By Deborah Goonan, Independent American Communities
Sometimes I agree with John Stossel, and sometimes I don’t. But this Thanksgiving video explaining the “tragedy of the commons” with regard to Pilgrim settlers is right on.
Watch this brief video first, then see my additional commentary below.
Now think about the “tragedy of the commons” as it applies to the modern association-governed community.
In any common interest community, two or more homeowners (or shareholders in a cooperative) share common land or common infrastructure. It could be an apartment style building, private roads, a storm water retention pond, a community pool, park, or tennis courts, walking trails, and much more.
Ironically, some of the newest common interest communities are agrihoods, built around a communal farm.
And, guess what? All over the U.S., the majority of homeowner, condo, and cooperative associations face serious financial challenges, because their collective communities have failed to save money and invest in their own commons. In fact, many maturing communities have fallen into a serious state of disrepair. An increasing number of communities, especially condominium associations, face functional obsolescence.

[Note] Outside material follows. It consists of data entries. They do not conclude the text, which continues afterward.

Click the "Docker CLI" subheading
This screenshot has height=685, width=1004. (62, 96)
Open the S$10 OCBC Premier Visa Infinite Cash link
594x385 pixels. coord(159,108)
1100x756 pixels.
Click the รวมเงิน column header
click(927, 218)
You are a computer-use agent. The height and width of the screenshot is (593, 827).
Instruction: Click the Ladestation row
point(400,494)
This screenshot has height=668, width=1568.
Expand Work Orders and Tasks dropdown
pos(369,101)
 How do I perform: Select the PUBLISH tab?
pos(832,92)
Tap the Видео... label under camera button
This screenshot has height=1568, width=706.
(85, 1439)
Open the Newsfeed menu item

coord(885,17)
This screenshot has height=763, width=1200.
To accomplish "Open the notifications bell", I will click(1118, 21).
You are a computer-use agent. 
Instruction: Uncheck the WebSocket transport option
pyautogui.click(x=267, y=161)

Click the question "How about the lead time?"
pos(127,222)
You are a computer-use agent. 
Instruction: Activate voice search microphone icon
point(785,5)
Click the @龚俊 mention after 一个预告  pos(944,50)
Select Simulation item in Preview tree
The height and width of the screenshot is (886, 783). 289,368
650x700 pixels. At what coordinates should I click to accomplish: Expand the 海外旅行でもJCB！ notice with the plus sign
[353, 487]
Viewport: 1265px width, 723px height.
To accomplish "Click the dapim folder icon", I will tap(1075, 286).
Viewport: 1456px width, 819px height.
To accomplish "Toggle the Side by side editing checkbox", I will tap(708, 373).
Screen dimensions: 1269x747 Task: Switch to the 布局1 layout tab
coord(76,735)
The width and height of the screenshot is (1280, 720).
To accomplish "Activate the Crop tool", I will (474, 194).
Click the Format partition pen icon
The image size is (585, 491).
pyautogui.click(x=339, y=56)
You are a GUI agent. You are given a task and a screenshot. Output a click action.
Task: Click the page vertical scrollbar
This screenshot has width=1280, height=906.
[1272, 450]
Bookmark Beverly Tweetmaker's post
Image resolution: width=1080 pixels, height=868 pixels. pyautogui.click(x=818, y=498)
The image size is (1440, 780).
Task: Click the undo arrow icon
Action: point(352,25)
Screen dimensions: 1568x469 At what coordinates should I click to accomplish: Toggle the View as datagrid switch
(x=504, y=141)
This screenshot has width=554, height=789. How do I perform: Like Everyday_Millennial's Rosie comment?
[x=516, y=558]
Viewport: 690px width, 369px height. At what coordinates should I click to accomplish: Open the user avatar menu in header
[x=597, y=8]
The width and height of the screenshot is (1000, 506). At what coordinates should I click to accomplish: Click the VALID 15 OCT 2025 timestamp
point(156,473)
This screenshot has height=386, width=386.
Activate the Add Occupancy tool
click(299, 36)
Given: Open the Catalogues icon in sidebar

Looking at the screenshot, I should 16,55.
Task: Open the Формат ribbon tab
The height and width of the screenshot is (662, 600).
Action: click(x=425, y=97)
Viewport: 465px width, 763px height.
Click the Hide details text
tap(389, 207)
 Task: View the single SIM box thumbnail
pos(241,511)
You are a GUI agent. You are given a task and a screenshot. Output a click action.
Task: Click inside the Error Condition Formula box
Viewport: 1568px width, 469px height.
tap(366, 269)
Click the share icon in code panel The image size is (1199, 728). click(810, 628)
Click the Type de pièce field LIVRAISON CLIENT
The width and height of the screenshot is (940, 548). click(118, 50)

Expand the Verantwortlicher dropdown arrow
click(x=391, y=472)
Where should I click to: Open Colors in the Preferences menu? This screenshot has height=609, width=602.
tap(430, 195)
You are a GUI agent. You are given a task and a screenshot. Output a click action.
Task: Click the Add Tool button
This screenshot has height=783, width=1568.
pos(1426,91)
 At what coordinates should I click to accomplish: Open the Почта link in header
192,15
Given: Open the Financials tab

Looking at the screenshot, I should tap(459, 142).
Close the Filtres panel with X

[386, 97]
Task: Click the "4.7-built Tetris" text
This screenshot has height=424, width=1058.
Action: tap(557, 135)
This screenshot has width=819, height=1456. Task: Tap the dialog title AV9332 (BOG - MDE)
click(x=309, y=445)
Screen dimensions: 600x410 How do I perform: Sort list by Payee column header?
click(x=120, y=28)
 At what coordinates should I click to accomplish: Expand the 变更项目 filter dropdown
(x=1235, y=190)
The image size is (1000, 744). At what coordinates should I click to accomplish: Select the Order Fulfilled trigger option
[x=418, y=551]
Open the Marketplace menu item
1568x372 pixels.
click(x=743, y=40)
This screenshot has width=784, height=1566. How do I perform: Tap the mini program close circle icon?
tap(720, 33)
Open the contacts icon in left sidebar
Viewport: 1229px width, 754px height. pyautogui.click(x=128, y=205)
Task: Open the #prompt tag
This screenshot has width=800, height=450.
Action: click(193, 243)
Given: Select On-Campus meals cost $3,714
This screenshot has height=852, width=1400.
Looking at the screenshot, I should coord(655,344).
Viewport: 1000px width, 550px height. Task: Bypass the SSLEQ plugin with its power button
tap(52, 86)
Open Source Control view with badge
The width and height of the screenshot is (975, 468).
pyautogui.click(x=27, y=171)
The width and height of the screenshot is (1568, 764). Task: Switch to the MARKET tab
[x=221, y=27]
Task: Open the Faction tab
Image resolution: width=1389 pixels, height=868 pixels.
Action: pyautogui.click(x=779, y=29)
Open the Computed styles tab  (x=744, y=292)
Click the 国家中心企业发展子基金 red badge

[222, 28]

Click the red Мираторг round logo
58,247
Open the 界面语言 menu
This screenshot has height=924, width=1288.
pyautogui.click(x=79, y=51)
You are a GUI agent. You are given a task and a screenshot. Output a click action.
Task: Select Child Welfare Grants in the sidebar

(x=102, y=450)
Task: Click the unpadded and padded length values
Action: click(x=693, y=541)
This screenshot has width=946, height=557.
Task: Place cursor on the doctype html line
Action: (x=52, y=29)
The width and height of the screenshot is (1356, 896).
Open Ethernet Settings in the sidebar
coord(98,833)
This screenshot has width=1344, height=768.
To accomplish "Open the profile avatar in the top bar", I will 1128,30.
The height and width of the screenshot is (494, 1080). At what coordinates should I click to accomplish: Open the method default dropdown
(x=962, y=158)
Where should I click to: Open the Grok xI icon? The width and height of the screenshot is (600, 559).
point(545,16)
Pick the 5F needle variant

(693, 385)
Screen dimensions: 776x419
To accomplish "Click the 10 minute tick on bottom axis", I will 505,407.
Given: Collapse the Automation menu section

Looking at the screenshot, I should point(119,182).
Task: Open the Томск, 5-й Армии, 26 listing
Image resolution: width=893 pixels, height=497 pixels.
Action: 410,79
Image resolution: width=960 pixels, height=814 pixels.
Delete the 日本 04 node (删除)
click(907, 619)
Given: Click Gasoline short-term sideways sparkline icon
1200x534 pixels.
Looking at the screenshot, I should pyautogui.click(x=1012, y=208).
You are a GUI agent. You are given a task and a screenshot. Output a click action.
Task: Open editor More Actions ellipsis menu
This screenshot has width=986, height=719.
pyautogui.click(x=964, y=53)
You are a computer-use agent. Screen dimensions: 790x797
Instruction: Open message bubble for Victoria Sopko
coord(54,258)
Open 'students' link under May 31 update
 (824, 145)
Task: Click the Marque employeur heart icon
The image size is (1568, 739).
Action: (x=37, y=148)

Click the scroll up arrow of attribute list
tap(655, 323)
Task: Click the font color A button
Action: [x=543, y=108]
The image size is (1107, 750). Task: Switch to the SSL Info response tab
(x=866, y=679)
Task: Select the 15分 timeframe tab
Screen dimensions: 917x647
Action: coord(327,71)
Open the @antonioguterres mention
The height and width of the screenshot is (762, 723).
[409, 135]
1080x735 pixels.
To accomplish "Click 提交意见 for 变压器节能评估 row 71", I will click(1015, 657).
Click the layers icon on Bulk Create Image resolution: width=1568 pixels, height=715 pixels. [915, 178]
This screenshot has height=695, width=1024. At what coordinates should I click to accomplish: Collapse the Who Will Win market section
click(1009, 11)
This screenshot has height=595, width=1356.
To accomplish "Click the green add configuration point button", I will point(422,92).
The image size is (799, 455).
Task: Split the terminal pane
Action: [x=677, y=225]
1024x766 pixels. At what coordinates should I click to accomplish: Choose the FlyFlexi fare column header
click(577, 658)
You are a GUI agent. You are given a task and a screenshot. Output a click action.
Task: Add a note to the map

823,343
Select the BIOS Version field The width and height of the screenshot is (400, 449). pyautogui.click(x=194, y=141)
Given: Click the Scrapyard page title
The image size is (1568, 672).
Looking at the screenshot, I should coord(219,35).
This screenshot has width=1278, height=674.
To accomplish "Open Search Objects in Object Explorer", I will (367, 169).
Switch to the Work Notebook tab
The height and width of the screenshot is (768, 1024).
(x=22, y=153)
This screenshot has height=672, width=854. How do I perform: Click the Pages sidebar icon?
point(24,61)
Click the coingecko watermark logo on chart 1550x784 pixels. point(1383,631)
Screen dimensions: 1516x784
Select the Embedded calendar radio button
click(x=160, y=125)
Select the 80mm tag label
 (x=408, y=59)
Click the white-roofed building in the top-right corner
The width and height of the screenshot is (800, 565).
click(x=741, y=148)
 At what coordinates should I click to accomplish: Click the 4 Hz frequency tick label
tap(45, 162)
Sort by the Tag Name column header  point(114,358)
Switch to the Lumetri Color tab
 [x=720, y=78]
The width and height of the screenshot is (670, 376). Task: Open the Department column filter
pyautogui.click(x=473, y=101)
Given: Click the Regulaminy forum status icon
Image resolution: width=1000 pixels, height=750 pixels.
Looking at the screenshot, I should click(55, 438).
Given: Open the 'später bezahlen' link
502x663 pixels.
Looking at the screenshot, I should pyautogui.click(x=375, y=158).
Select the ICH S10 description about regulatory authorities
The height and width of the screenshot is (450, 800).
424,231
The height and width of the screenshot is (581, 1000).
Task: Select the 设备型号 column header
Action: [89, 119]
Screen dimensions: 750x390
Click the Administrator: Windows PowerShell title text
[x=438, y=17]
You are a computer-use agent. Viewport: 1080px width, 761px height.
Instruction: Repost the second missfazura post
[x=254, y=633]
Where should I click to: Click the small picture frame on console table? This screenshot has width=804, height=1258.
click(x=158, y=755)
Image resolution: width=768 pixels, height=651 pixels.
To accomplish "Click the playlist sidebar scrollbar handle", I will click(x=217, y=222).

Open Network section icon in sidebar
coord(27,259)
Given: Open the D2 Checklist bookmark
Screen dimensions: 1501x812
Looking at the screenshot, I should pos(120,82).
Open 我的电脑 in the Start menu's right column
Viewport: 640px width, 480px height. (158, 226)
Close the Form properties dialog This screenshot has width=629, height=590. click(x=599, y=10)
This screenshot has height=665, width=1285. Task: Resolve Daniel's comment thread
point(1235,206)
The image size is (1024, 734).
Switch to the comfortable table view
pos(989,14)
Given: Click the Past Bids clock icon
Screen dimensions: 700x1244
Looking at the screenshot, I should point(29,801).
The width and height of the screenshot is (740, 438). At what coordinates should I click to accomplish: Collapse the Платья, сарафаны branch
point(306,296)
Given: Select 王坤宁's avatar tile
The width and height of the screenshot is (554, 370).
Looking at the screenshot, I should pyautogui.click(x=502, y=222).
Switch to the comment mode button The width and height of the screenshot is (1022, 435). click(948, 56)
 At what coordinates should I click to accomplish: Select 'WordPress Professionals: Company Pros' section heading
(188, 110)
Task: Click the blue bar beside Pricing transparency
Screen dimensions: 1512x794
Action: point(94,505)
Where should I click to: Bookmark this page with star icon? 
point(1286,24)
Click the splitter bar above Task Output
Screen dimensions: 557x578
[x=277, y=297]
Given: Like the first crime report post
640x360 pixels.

In association-governed communities that are still functioning, a very common complaint is that a handful of residents do all the hard work, and most owners and residents are apathetic. The reality is that, almost always, a few association members wield the lion’s share of the power, and impose their rules, preferences, and financial priorities upon all of their neighbors.
When a crisis hits, and money is needed for maintenance and repair of common property, the fierce infighting and blame-shifting begins. When a dozen homes flood every time it rains, ten dozen other homeowners – unaffected by dysfunctional storm drainage – will stubbornly refuse to fund needed repairs. If the roof of a 6-story condominium leaks, the only owners interested in paying for a new roof are the ones living on the 6th floor. The rest of condo owners often vote to delay expensive roof replacement indefinitely.
The same principle applies to any proposal to renovate or improve the community. Families with children are in favor of renovating the pool. Seniors that never use the pool would rather spend communal cash on converting the tennis courts for a pickle ball league. Consensus is nearly impossible and exceedingly rare.
Eerie, isn’t it?
Private vs. communal vs. public – the big picture
By now, it should be obvious that U.S. housing policy has gone astray by eroding private property ownership in favor of common interest development.
It’s common sense. Private property owners who have a personal stake in public services are more likely to support their hometowns. In a city or town with a variety of homeowners who are not governed by restrictive covenants and mandatory associations, roads, parks, and storm drains are well-maintained. Neighborhoods remain safe and attractive. Parents support good schools. Crime rates remain low.
Conversely, when misguided public policy pushes private property owners out of town and into HOAs and common interest developments, when home ownership becomes unaffordable, what is the result?
Usually, it creates conditions where entire neighborhoods are effectively owned by landlords, and where homes and apartments are inhabited mainly by tenants or struggling homeowners who cannot afford to move out or improve their lives.
The resulting public disinvestment makes municipal decline inevitable.
What makes or breaks communities?
Centuries ago, the Pilgrims learned the value of dividing plots of land into privately owned lots, where each individual or household could take pride in ownership and gain control of their own destiny. Early American settlers also recognized the value of private business ownership, not to mention division of labor, for the very same reasons.
And then, roughly 50 years ago, a small group of influential housing and financial policy makers decided to destroy more than 200 years of historical progress by re-instituting communal property ownership.
To make matters worse, the HOA then became the norm for the majority of new construction, privatizing both governmental services and power.
In doing so, policymakers threw cities, the public interest, and private property rights under the bus.
Policymakers and some unenlightened Americans seem to have missed the history lesson of the “tragedy of the commons.” Early American Pilgrims discovered that a community is actually stronger when individual property rights are valued and respected.
How’s that for some Thanksgiving food for thought?